## [EXCERPT TO READ]
===============

Post of the Month: May 2011


Subject:    | Coordinates, reference frames, and general relativity
Date:       | 09 May 2011
Message-ID: | iq9d5s$9dl$

This post flows from years of discussion on the claim by one of Talk Origin's resident creationists that a fixed earth is permitted within relativity theory.

There's been some confusion here about coordinate systems, reference frames, general relativity, and geocentrism. Some of the issues are a bit subtle, so I thought I might try to clarify a little.

Coordinate systems: coordinates are human-made labels of points in space or spacetime. There are a few technical restrictions, but in general, coordinates are almost completely arbitrary. Points don't come wearing little name tags; we can call them pretty much what we want.

Obviously, Nature doesn't care about the choices we make for naming points. So no real physical process can depend on the choice of coordinates. The way we describe a process may depend on what coordinates we use for the description, but the actual process cannot. This is not just true in general relativity; it holds for any sensible physical theory. (It's possible, for instance, to rewrite ordinary Newtonian gravity in a way that makes no reference to coordinates; Cartan did this in 1923.)

Can we make a choice in such a way that the coordinates labeling the Earth's position don't change in time? Certainly. We can also make a choice in which the coordinates labeling the Earth and the coordinates labeling the Moon dance a foxtrot. This means nothing about the actual motion; it's just a statement about our ability to choose creative names for points.

(While coordinates don't affect physics, there is a sense in which physics can affect coordinates. Real physical processes can be easier to describe in some coordinates than others. If you want to actually calculate the motion of the planets, you'd be foolish to use anything other than a barycentric coordinate system. But even this is really a statement about us – our ability to do the math – and not about Nature.)

Reference frames: a reference frame is not just another name for a coordinate system. A reference frame is a collection of imaginary observers, spread throughout space and moving along predetermined, nonintersecting trajectories, each carrying a standard clock. Talking about a physical process in a particular reference frame means describing what such a collection of observers would see. This may be a somewhat anthropomorphic formulation – another definition refers to a system of ideal "rods and clocks" – but the point is that a reference frame labels what a real, physical observer could actually observe.

Every reference frame determines a coordinate system. We can simply label points by the observers at those points. The converse is not true, though: not every coordinate system determines a reference frame.

For instance, we can choose coordinates such that the coordinate values of points on the surface of the Earth are not changing in time. (The shorthand is that this is a coordinate system in which the Earth is "not rotating," but keep in mind that this is a statement about the coordinates, not the Earth.). In such a coordinate system, however, distant objects will have rapidly changing coordinates ("rotating around the Earth"). You don't have to go very far – just as far as Neptune – to get to a place where the "coordinate speeds" are faster than light. Since no physical observer can move faster than light, such a coordinate system does not determine a reference frame.

===============

Records contained in a dataset

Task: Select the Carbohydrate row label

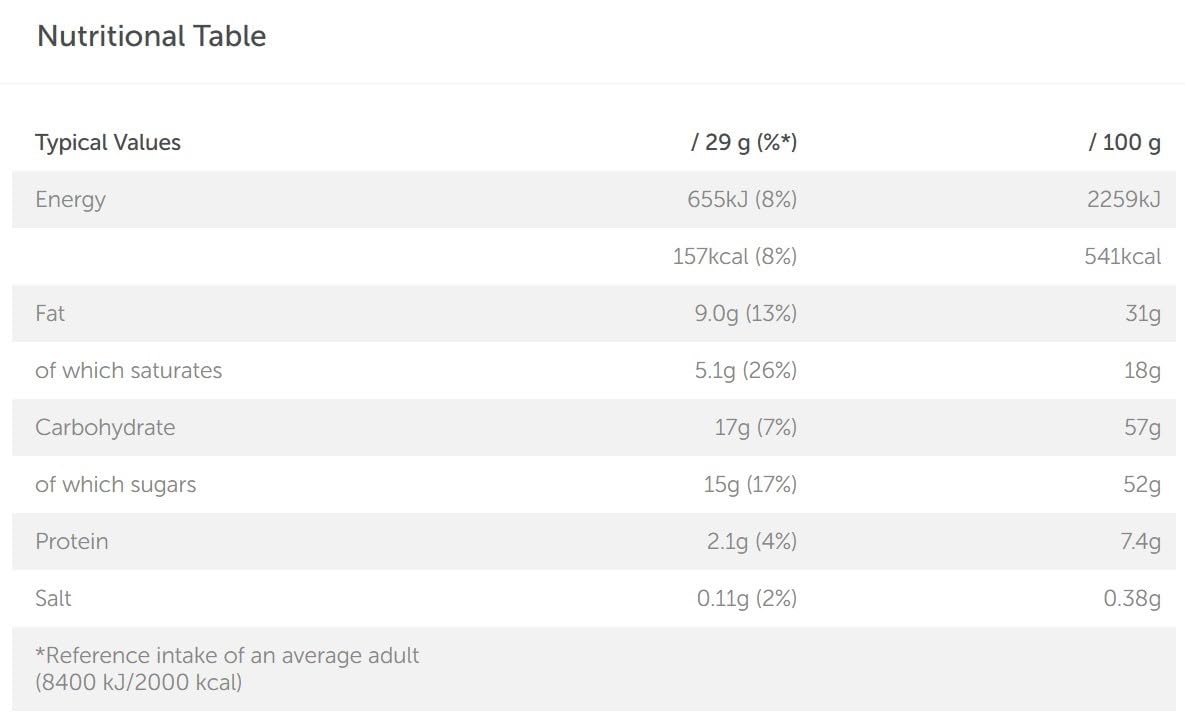Action: pos(105,428)
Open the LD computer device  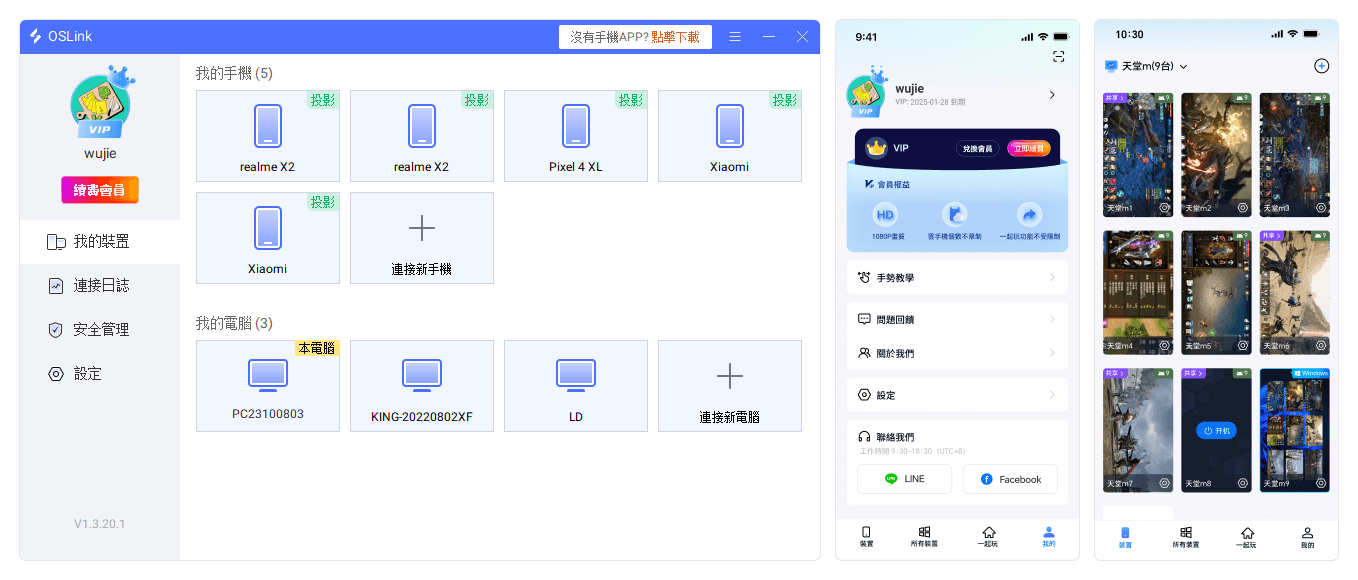pos(576,386)
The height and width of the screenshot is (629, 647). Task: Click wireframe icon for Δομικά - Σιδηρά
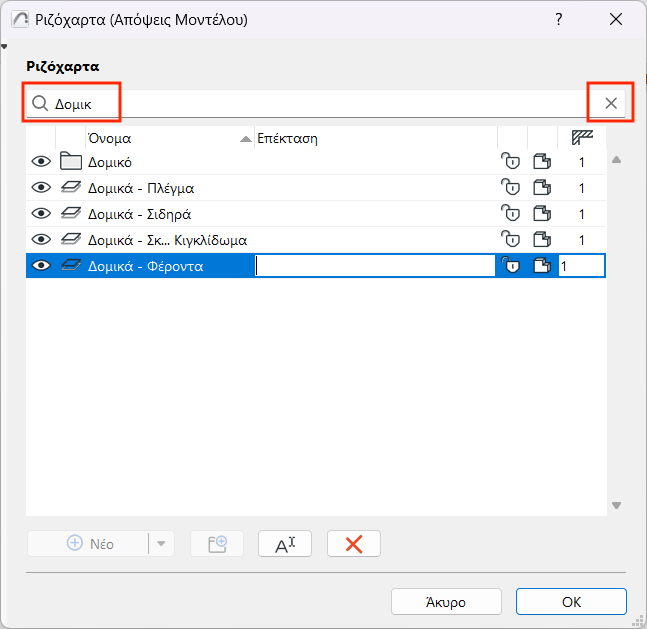(x=542, y=213)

===============

## [TASKS AND EXERCISES]
1 - Translate this sentence from the post on coordinates and relativity into Spanish: "Points don't come wearing little name tags; we can call them pretty much what we want."
2 - Resume the post on coordinates and relativity, picking up right after its final sentence.

## [ANSWERS TO THE PROBLEMS]
1 - Los puntos no vienen con pequeñas etiquetas de nombre; podemos llamarlos prácticamente como queramos.

2 -
In short, coordinates are imaginary; reference frames must be at least potentially real.

Causality: it can sometimes be hard to disentangle real physical effects from effects of the choice of coordinate. In the early days of research on gravitational waves, for instance, there were debates about whether the waves were real or just "coordinate artifacts."

There are some cases, though, in which the distinction is clear. There's a popular saying (well, popular in certain narrow circles) that physics propagates at the speed of light, but coordinates can propagate at the speed of thought.

For coordinates in which the Earth is not rotating, for instance, it is certainly not true that Neptune is physically moving faster than light. We can imagine coordinates moving faster than light, but if we do, can be sure that the coordinate description will give us artificial results that do not reflect the real physics.

For an Earth-centered coordinate system, in which the Earth is rotating but not moving around the Sun, the situation is slightly – but only slightly – trickier. We observe aberration of starlight, a regular change in the direction the light from stars reaches us. (Simple analogy: if you walk in the rain, the direction the drops hit you depends on which way you are walking.) In a heliocentric coordinate system, this variation comes from the orbital motion of the Earth. In an Earth-centered coordinate system, on the other hand, the change must instead come from the motion of the stars. (Simple analogy: you could get the same effect of slanting rain if you were standing still and the clouds were moving.)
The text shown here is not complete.